**Written problem:** Can you write out the listing again, starting with the line with "The width and height of the screenshot is (665, 319)." and going on through the line with "Looking at the screenshot, I should point(96,60).", swapping "blue" for "green" and leaving everything else unchanged?

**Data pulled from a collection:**
########################################

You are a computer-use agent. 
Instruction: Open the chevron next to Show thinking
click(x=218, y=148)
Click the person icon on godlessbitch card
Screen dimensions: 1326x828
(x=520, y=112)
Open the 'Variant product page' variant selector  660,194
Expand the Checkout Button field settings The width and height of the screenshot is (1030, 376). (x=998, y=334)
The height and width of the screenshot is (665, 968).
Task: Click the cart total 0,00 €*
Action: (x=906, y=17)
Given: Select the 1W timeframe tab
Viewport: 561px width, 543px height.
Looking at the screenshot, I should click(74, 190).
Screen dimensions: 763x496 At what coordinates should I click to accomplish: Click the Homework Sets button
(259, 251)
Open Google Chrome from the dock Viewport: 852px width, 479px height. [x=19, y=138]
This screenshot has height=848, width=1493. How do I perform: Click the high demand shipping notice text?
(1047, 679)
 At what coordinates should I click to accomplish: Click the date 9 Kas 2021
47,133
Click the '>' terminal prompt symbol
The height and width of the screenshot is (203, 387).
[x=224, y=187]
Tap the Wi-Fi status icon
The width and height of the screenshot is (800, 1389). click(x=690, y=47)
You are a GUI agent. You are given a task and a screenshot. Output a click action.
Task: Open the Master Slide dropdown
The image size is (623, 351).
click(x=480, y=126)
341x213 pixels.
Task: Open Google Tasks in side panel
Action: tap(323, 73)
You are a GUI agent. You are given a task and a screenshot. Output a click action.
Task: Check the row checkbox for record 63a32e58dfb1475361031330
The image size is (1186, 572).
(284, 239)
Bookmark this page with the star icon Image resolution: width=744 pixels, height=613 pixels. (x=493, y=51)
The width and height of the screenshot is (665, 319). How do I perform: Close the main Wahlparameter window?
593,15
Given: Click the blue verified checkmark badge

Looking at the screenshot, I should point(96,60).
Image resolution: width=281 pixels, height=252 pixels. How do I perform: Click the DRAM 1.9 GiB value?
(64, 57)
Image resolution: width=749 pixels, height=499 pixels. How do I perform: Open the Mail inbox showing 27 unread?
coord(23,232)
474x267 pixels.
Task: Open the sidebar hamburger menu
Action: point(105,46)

########################################

**Response to the exercise:**
The width and height of the screenshot is (665, 319). How do I perform: Close the main Wahlparameter window?
593,15
Given: Click the green verified checkmark badge

Looking at the screenshot, I should point(96,60).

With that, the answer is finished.